Data as an Enabler
- Gee Virdi
- May 11, 2024
- 2 min read
For data to be a key enabler of business success, it needs to meet four requirements:
Findable — People should be able to quickly find the data they need to make decisions.
Accessible — Access should be provided to the right people, at the right levels, based on clear rules and governance.
Interoperable — Data should integrate across systems so it stays relevant and usable across business functions.
Reusable — Data assets should be reliable and repeatable so that the organisation can consistently extract value from them.
An enterprise model is a computational representation of an organisation’s structure and operations—its activities, processes, information, resources, people, behaviours, goals, and constraints. To make this model useful, it’s important to validate assumptions about how data actually exists and flows today. That work starts with prioritising a clear business glossary and taxonomy.
At a high level, an enterprise model spans three areas: people, processes, and technology.

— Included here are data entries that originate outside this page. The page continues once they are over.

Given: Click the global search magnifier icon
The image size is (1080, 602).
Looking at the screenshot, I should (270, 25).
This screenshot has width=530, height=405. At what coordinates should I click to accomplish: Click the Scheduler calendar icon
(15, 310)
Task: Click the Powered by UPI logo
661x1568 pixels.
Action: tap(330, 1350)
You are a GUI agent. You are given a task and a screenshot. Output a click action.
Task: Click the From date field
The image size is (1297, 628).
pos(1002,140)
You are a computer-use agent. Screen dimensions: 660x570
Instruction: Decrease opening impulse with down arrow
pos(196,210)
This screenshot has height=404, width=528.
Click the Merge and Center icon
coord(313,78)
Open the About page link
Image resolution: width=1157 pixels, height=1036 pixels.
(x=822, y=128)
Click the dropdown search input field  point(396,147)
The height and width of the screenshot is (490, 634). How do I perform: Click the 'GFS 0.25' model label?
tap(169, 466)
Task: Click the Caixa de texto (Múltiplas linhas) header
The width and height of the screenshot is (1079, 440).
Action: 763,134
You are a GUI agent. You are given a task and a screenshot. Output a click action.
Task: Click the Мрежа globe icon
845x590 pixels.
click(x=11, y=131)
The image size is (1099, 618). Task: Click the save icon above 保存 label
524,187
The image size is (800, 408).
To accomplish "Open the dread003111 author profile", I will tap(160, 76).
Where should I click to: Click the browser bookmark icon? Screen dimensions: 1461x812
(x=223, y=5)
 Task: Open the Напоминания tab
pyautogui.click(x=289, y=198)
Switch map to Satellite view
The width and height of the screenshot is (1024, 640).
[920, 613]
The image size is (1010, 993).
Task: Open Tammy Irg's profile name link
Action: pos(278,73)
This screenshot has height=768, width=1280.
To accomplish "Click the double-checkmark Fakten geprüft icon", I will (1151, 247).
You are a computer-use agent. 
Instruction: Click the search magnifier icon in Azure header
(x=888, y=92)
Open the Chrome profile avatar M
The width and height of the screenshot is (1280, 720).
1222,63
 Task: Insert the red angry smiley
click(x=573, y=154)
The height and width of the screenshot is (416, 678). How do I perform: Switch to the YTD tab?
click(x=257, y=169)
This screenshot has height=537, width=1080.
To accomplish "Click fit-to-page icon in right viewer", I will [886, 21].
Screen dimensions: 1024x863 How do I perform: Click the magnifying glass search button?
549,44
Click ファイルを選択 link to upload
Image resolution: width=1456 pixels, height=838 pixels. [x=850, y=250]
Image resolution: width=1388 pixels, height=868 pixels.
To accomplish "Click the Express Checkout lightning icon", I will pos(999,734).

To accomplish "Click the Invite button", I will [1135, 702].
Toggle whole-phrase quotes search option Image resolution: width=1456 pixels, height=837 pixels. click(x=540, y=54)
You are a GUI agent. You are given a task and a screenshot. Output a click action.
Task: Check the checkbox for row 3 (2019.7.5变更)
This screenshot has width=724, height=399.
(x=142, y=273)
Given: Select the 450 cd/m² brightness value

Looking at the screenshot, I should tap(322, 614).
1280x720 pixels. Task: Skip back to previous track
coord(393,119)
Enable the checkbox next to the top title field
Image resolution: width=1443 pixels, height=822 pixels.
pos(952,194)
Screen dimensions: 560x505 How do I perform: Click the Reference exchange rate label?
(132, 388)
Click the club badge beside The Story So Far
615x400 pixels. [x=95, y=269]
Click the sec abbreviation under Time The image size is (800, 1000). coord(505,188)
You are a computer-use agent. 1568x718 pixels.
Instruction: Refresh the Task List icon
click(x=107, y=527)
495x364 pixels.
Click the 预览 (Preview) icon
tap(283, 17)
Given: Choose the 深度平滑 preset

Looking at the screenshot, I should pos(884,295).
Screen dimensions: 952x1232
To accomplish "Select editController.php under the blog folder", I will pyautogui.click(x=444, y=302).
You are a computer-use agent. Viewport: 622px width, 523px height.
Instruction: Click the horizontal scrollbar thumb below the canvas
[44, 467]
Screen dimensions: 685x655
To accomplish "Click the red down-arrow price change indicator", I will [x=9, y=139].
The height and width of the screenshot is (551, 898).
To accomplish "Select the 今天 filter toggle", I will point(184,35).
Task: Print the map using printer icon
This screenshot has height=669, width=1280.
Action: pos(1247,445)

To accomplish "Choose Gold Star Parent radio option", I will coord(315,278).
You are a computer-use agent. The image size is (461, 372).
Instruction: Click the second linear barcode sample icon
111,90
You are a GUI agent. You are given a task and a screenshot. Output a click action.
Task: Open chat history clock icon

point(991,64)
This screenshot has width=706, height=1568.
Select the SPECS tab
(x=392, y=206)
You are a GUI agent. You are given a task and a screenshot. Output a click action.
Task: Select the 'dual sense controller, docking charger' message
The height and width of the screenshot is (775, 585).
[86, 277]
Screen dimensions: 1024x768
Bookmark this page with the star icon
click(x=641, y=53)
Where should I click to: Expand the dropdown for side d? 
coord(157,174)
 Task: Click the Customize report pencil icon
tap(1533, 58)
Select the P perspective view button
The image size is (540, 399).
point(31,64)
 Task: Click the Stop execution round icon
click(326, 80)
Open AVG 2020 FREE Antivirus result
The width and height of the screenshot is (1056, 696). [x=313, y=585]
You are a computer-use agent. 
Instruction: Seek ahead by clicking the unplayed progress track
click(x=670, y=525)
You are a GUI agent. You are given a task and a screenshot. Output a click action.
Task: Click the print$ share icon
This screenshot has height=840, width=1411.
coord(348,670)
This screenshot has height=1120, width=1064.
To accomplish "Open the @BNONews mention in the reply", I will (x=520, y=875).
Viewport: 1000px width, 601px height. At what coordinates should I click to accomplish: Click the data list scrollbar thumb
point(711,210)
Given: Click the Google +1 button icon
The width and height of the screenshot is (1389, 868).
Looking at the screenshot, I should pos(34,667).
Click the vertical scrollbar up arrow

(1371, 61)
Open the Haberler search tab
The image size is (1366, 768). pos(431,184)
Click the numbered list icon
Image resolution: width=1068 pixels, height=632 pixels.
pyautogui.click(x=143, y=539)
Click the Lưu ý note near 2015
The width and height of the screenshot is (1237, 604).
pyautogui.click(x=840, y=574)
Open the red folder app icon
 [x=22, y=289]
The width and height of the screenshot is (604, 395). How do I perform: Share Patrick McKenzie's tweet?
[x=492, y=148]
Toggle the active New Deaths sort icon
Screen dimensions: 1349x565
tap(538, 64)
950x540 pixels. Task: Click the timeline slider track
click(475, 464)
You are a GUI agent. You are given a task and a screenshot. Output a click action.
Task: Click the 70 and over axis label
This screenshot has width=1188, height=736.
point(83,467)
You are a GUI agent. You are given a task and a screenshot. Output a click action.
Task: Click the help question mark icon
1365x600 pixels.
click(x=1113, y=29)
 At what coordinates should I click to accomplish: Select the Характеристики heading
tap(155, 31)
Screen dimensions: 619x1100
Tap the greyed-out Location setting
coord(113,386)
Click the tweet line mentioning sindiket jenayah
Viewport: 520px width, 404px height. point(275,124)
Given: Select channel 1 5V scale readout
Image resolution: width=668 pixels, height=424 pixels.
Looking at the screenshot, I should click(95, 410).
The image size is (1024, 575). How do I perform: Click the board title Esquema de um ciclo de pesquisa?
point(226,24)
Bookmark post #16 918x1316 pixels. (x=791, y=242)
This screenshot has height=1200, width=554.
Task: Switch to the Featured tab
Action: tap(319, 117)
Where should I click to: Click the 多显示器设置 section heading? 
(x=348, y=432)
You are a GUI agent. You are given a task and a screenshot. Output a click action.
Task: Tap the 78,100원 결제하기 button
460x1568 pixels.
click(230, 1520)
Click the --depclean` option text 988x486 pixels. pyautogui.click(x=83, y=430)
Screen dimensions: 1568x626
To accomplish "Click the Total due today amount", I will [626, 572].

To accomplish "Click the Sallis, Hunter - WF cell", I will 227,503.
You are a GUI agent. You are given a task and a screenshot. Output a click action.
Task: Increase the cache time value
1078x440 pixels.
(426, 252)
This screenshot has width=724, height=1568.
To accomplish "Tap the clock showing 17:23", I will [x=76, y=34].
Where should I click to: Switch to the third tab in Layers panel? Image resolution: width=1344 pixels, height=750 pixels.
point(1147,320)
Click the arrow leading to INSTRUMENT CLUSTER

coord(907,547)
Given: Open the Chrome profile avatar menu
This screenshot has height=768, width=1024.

To support enterprise integration, we need a shareable way to represent knowledge that reduces ambiguity and improves clarity and precision in communication. Ideally, this representation also reduces the amount of custom programming needed to answer “simple” common-sense questions about the enterprise.
An enterprise model can be both descriptive (what is) and definitional (what should be). Ultimately, its purpose is to enable model-driven enterprise design, analysis, and operations.
A strong enterprise data model typically has these characteristics:
It provides shared, reusable terminology that everyone in the enterprise can understand and use.
It defines the meaning (semantics) of each term as precisely and unambiguously as possible.
It encodes those semantics as a set of axioms that allow business users to automatically derive answers to many “common sense” questions about the enterprise.